[Start DOCUMENT EXCERPT]

Selecting a Turntable
This week and for the next couple of weeks, we'll be covering
turntables and what to expect out of them. On many systems, the
turntable provides the main source of sound. For this reason it only
seems logical to try to get good sounds from the beginning.
Turntables come basically in four types: Record changers,
Automatic, Semi Automatic, and Manual. To choose between these
four types depends on how much work one wants to do to listen to home
music. The record changers will automatically play several records in a
sequence. The automatic tuintables will automatically start a record,
place the tone arm in the first groove, and automatically stop each
record at the end. But they do not change records. Semi-automatic
turntables will require you to place the tone arm on the record by hand,
but will lift it off at the end of the record. On a manual turntable all
operations must be done by hand. Automatic and semi automatic
turntables are popular because they provide the convenience of
automatic stop without the complications associated with a record
changing mechanism. Overall, automkatic features are for convenience
and have nothing to do with the most important factor, the quality of
the sound. Although a turntable with a change mechanism does have
some extra mechanism in and around the platter. a possible sound locc
some of today's top quality record changers are as good as many
automatic, semi-automatic and manual turntables.
Probably one of the first things to decide upon is the drive system
wanted in the turntable. There are three basic types to choose from.
The first of these is using a gear mechanism. These systems have almost
been wiped out due to the extreme amount of vibration and rumble that
exists in these systems. The gear systems have been replaced with either
a belt drive or a direct drive. As the name suggests, a belt drive system
uses a flexible belt to link the motor to the turntable platter. A direct
drive system makes the platter an integral part of the motor much like a
flywheel on a car, excellent results can be attained from either type,
although a direct drive system is the favored of the two. Different ways
of controlling the speed on a turntable will also vary. The less expensive
models will usually use a synchronous motor which works like an
ordinary electric clock. The more expensive models will use a servocontrolled motor in which a special sensing circuit that checks the actual
motor speed will instantly correct it if the speed is too fast or slow. The
more elaborate systems will use a quartz crystal as a reference.

[End DOCUMENT EXCERPT]

GIVEN PROBLEM A -
Collect every line of the records that contains the word "Open", matching its case.

[Start DATASET RECORDS]

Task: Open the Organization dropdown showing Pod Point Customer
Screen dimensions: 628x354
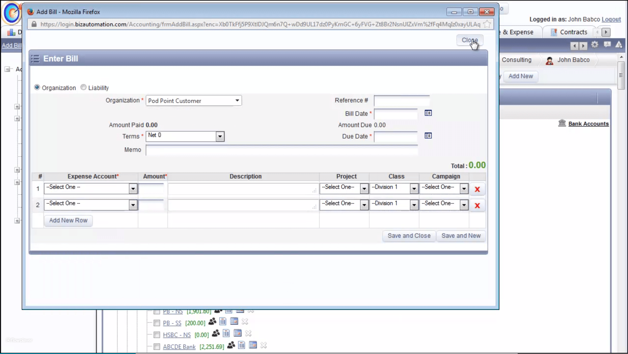Action: (x=237, y=100)
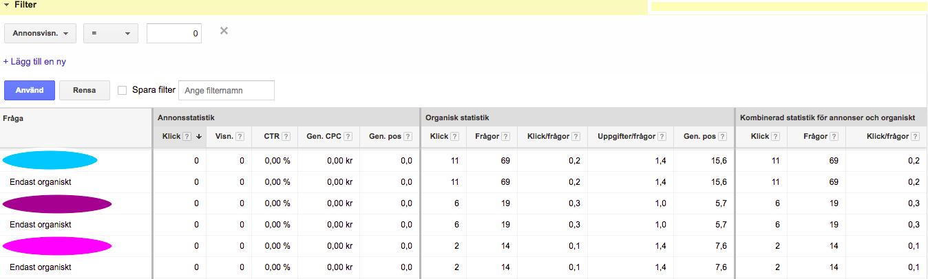Click help icon beside Uppgifter/frågor column
Viewport: 928px width, 279px height.
662,137
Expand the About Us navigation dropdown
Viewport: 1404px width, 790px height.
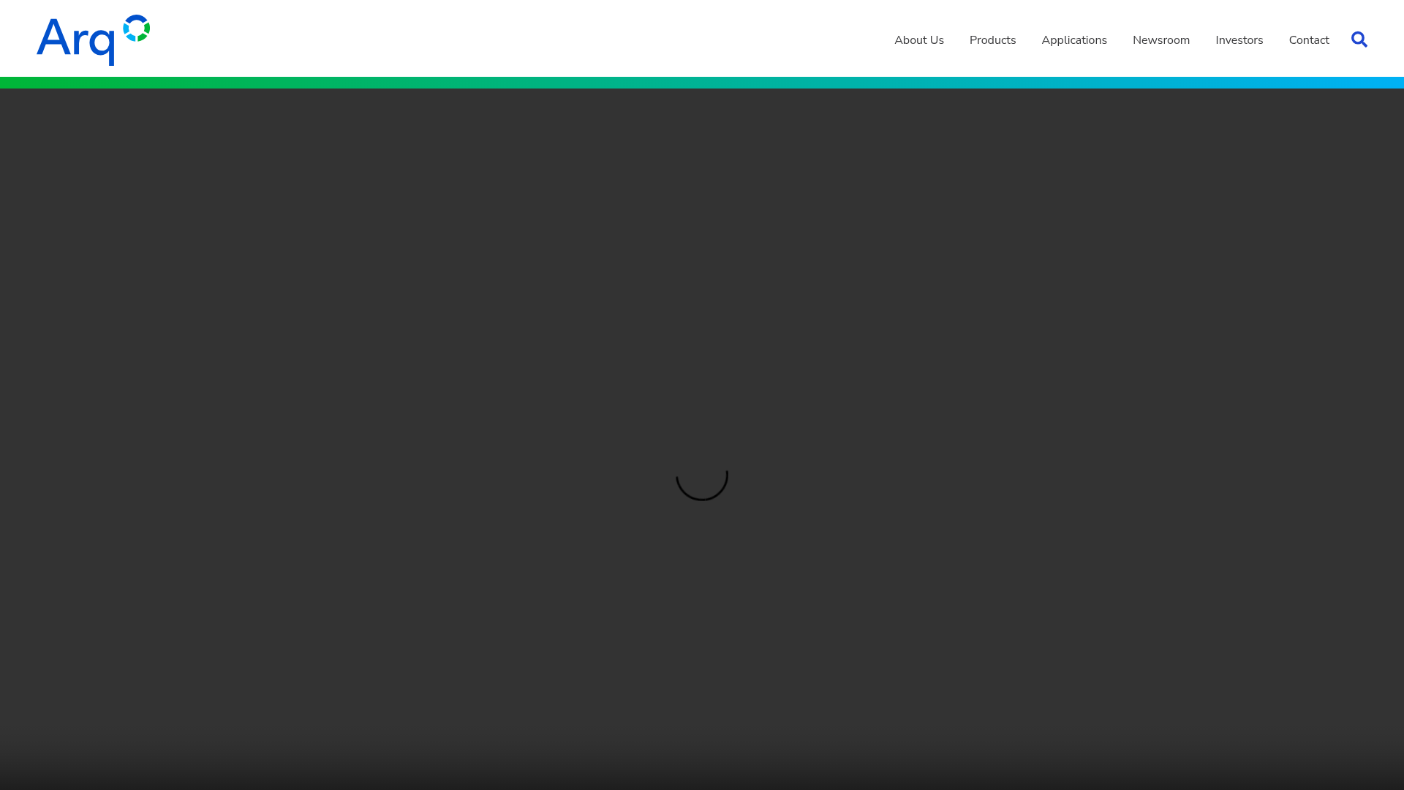918,40
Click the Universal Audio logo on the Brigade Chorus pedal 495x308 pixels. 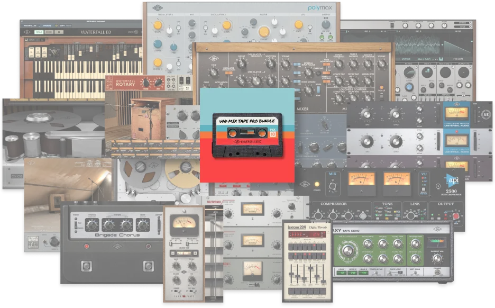(x=117, y=246)
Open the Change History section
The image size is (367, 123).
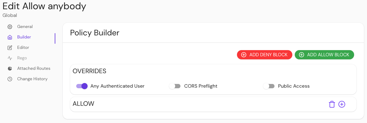click(x=32, y=79)
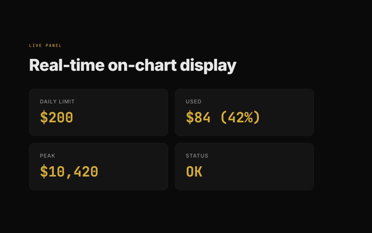Click the word 'Real-time' in the heading
372x233 pixels.
(67, 65)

[End DATASET RECORDS]

GIVEN PROBLEM B -
Retype the turntable text word for word, starting at "Selecting a Turntable" and ending at "from the beginning.".

RESPONSE A -
Task: Open the Organization dropdown showing Pod Point Customer
Open the Change History section

RESPONSE B -
Selecting a Turntable
This week and for the next couple of weeks, we'll be covering
turntables and what to expect out of them. On many systems, the
turntable provides the main source of sound. For this reason it only
seems logical to try to get good sounds from the beginning.